Un volto indimenticabile del cinema degli anni '90
Nato l'8 ottobre 1965 a Montclair, nel New Jersey, Peter Greene si è affermato come uno dei grandi attori caratteristi di Hollywood, specializzato in villain, delinquenti e figure moralmente ambigue.
Sebbene il suo tempo sullo schermo fosse spesso breve, la sua presenza era decisiva e difficile da dimenticare.
Il suo ruolo più emblematico è arrivato nel 1994, quando ha interpretato Zed, il sadico guardiano della sicurezza e predatore sessuale in "Pulp Fiction", classico di Quentin Tarantino.
Nello stesso anno, diede vita anche a Dorian Tyrell, il mafioso antagonista di Jim Carrey in "La maschera", un contrasto brutale rispetto al tono caricaturale della commedia.
Durante quel decennio, Greene ha partecipato ad altri titoli di rilievo come "Sospechosos habituales", con Kevin Spacey e Chazz Palminteri; "De ladrón a policía", una commedia con Martin Lawrence; "Training Day", con Denzel Washington e Ethan Hawke; e "Alerta máxima 2", con Steven Seagal.
Dal teatro neoyorkese al cinema indipendente
Greene ha iniziato la sua carriera di attore a 25 anni, dopo essersi formato nel teatro di New York.

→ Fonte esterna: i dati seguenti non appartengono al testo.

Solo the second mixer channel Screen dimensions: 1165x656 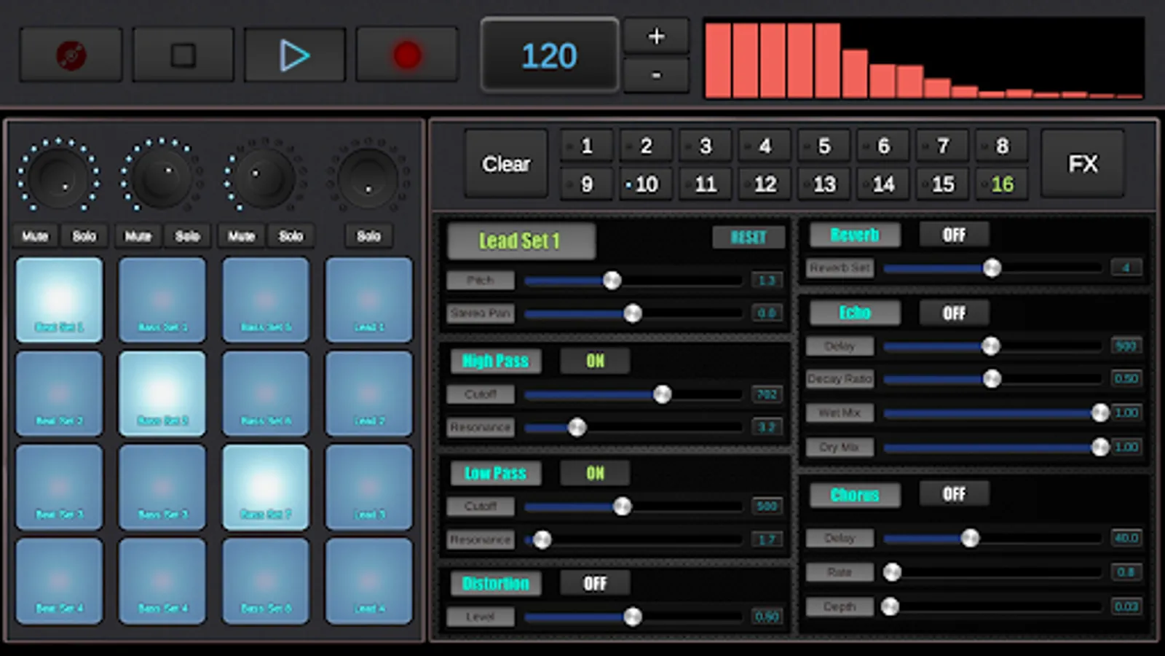pos(188,235)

La sua prima apparizione sullo schermo è avvenuta nel 1990, nella serie Hardball, e il suo debutto cinematografico è arrivato con "Laws of Gravity" (1992).
Un anno dopo, sorprese la critica con la sua interpretazione in "Clean, Shaven" (1993), in cui interpretò un uomo affetto da schizofrenia che cerca di riunirsi con sua figlia. La sua performance è considerata una delle rappresentazioni più crude e realistiche della malattia mentale nel cinema.
Nel corso della sua carriera ha lavorato in più di 40 film e serie, sotto la direzione di registi di fama.
Negli ultimi decenni, è rimasto attivo in produzioni indipendenti e in piccoli ruoli televisivi, con apparizioni in serie come "Life on Mars", "The Black Donnellys", "Chicago P.D." e "The Continental".
Una vita segnata dalla lotta personale
Dietro la sua imponente presenza sullo schermo, Greene ha vissuto una storia personale difficile. In interviste, ha raccontato di essere fuggito di casa a 15 anni e di aver trascorso del tempo vivendo per le strade di New York.
La sua carriera in ascesa è stata accompagnata da una lunga battaglia contro le dipendenze. Nel 1996, ha tentato il suicidio e successivamente è entrato in riabilitazione. Più di un decennio dopo, nel 2007, è stato arrestato per possesso di crack.
Nonostante queste difficoltà, i suoi cari lo ricordano come una persona dal grande cuore, perfezionista e profondamente dedicata al suo lavoro.
Il suo rappresentante ha ammesso che poteva essere considerato "difficile" in alcune riprese, ma ha sottolineato che quella richiesta nascesse dalla sua ossessione per l'autenticità e la verità in ogni scena.
Progetti in corso e lascito
Al momento della sua scomparsa, Peter Greene stava ancora lavorando ed aveva diversi progetti in fase di sviluppo, tra cui un documentario sulla riduzione dei fondi da parte del governo federale all'Agenzia degli Stati Uniti per lo Sviluppo Internazionale (USAID), oltre ad altre produzioni previste per il 2026.
Le sopravvivono un fratello e una sorella.
La sua morte lascia un vuoto tra coloro che apprezzano il cinema di personaggi intensi, scomodi e complessi, e conferma la perdita di un attore che, senza necessità di interpretare grandi storie, è riuscito a colpire generazioni di spettatori con performance brevi, ma indimenticabili.